Please write back every entry exactly, character for character.

###

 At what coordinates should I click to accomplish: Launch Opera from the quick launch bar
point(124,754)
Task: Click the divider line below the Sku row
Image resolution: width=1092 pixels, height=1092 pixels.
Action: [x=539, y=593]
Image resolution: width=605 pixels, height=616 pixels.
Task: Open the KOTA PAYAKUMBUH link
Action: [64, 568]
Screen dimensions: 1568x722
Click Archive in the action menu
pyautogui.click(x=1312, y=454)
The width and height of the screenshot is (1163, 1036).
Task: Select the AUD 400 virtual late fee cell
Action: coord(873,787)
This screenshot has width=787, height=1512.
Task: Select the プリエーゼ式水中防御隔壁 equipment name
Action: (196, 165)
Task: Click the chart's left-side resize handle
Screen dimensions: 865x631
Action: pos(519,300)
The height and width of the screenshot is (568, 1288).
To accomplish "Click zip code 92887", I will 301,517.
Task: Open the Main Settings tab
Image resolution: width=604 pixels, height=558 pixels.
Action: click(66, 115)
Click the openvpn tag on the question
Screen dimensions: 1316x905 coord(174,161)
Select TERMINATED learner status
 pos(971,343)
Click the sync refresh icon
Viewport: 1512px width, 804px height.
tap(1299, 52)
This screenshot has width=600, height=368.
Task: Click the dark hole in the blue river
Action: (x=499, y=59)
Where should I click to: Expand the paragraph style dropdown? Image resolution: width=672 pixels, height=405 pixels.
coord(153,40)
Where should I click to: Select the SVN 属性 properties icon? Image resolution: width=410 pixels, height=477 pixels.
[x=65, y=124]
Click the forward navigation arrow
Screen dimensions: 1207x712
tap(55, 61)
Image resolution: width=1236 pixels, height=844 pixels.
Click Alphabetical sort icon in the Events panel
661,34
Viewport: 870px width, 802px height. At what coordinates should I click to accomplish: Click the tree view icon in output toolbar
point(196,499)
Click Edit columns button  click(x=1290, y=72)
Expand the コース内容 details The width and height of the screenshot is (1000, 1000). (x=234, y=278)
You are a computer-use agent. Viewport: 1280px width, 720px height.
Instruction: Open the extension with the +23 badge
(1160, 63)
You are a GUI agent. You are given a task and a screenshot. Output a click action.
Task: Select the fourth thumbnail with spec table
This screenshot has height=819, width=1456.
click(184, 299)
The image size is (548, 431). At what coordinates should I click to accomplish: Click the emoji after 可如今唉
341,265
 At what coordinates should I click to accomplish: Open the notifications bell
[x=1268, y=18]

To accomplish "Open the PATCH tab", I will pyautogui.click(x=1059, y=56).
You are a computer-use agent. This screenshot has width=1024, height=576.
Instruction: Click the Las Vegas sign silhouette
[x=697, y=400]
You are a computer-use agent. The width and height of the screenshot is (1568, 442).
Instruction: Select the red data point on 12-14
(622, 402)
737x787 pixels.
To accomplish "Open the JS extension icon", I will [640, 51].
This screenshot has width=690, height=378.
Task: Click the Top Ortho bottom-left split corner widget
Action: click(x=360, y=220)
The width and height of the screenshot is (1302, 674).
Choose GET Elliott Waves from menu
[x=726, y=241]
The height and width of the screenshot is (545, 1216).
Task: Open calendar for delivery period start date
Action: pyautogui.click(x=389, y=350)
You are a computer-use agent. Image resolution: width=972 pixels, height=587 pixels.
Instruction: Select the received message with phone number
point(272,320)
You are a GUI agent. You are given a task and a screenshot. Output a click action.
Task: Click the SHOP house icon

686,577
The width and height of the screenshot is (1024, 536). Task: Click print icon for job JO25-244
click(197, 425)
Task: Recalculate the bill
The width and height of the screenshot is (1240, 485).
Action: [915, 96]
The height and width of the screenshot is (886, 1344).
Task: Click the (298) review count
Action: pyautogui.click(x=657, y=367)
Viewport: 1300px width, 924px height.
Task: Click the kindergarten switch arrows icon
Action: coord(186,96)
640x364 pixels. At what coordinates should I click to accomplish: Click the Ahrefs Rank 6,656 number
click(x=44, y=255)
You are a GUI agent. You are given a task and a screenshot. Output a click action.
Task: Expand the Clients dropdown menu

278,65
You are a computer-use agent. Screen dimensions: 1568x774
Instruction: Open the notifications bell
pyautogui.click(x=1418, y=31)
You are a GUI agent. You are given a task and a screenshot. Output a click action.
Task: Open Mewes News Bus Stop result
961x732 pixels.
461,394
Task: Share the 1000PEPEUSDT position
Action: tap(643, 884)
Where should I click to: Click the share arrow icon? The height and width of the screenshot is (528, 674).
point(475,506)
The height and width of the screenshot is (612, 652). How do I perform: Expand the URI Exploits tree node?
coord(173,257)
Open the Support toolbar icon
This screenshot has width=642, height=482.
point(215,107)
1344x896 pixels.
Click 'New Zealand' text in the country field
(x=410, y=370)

###

= Your solution =
 At what coordinates should I click to accomplish: Launch Opera from the quick launch bar
point(124,754)
Task: Click the divider line below the Sku row
Image resolution: width=1092 pixels, height=1092 pixels.
Action: [x=539, y=593]
Image resolution: width=605 pixels, height=616 pixels.
Task: Open the KOTA PAYAKUMBUH link
Action: [64, 568]
Screen dimensions: 1568x722
Click Archive in the action menu
pyautogui.click(x=1312, y=454)
The width and height of the screenshot is (1163, 1036).
Task: Select the AUD 400 virtual late fee cell
Action: coord(873,787)
This screenshot has width=787, height=1512.
Task: Select the プリエーゼ式水中防御隔壁 equipment name
Action: (196, 165)
Task: Click the chart's left-side resize handle
Screen dimensions: 865x631
Action: pos(519,300)
The height and width of the screenshot is (568, 1288).
To accomplish "Click zip code 92887", I will 301,517.
Task: Open the Main Settings tab
Image resolution: width=604 pixels, height=558 pixels.
Action: click(66, 115)
Click the openvpn tag on the question
Screen dimensions: 1316x905 coord(174,161)
Select TERMINATED learner status
 pos(971,343)
Click the sync refresh icon
Viewport: 1512px width, 804px height.
tap(1299, 52)
This screenshot has width=600, height=368.
Task: Click the dark hole in the blue river
Action: (x=499, y=59)
Where should I click to: Expand the paragraph style dropdown? Image resolution: width=672 pixels, height=405 pixels.
coord(153,40)
Where should I click to: Select the SVN 属性 properties icon? Image resolution: width=410 pixels, height=477 pixels.
[x=65, y=124]
Click the forward navigation arrow
Screen dimensions: 1207x712
tap(55, 61)
Image resolution: width=1236 pixels, height=844 pixels.
Click Alphabetical sort icon in the Events panel
661,34
Viewport: 870px width, 802px height. At what coordinates should I click to accomplish: Click the tree view icon in output toolbar
point(196,499)
Click Edit columns button  click(x=1290, y=72)
Expand the コース内容 details The width and height of the screenshot is (1000, 1000). (x=234, y=278)
You are a computer-use agent. Viewport: 1280px width, 720px height.
Instruction: Open the extension with the +23 badge
(1160, 63)
You are a GUI agent. You are given a task and a screenshot. Output a click action.
Task: Select the fourth thumbnail with spec table
This screenshot has height=819, width=1456.
click(184, 299)
The image size is (548, 431). At what coordinates should I click to accomplish: Click the emoji after 可如今唉
341,265
 At what coordinates should I click to accomplish: Open the notifications bell
[x=1268, y=18]

To accomplish "Open the PATCH tab", I will pyautogui.click(x=1059, y=56).
You are a computer-use agent. This screenshot has width=1024, height=576.
Instruction: Click the Las Vegas sign silhouette
[x=697, y=400]
You are a computer-use agent. The width and height of the screenshot is (1568, 442).
Instruction: Select the red data point on 12-14
(622, 402)
737x787 pixels.
To accomplish "Open the JS extension icon", I will [640, 51].
This screenshot has width=690, height=378.
Task: Click the Top Ortho bottom-left split corner widget
Action: click(x=360, y=220)
The width and height of the screenshot is (1302, 674).
Choose GET Elliott Waves from menu
[x=726, y=241]
The height and width of the screenshot is (545, 1216).
Task: Open calendar for delivery period start date
Action: pyautogui.click(x=389, y=350)
You are a computer-use agent. Image resolution: width=972 pixels, height=587 pixels.
Instruction: Select the received message with phone number
point(272,320)
You are a GUI agent. You are given a task and a screenshot. Output a click action.
Task: Click the SHOP house icon

686,577
The width and height of the screenshot is (1024, 536). Task: Click print icon for job JO25-244
click(197, 425)
Task: Recalculate the bill
The width and height of the screenshot is (1240, 485).
Action: [915, 96]
The height and width of the screenshot is (886, 1344).
Task: Click the (298) review count
Action: pyautogui.click(x=657, y=367)
Viewport: 1300px width, 924px height.
Task: Click the kindergarten switch arrows icon
Action: coord(186,96)
640x364 pixels. At what coordinates should I click to accomplish: Click the Ahrefs Rank 6,656 number
click(x=44, y=255)
You are a GUI agent. You are given a task and a screenshot. Output a click action.
Task: Expand the Clients dropdown menu

278,65
You are a computer-use agent. Screen dimensions: 1568x774
Instruction: Open the notifications bell
pyautogui.click(x=1418, y=31)
You are a GUI agent. You are given a task and a screenshot. Output a click action.
Task: Open Mewes News Bus Stop result
961x732 pixels.
461,394
Task: Share the 1000PEPEUSDT position
Action: tap(643, 884)
Where should I click to: Click the share arrow icon? The height and width of the screenshot is (528, 674).
point(475,506)
The height and width of the screenshot is (612, 652). How do I perform: Expand the URI Exploits tree node?
coord(173,257)
Open the Support toolbar icon
This screenshot has width=642, height=482.
point(215,107)
1344x896 pixels.
Click 'New Zealand' text in the country field
(x=410, y=370)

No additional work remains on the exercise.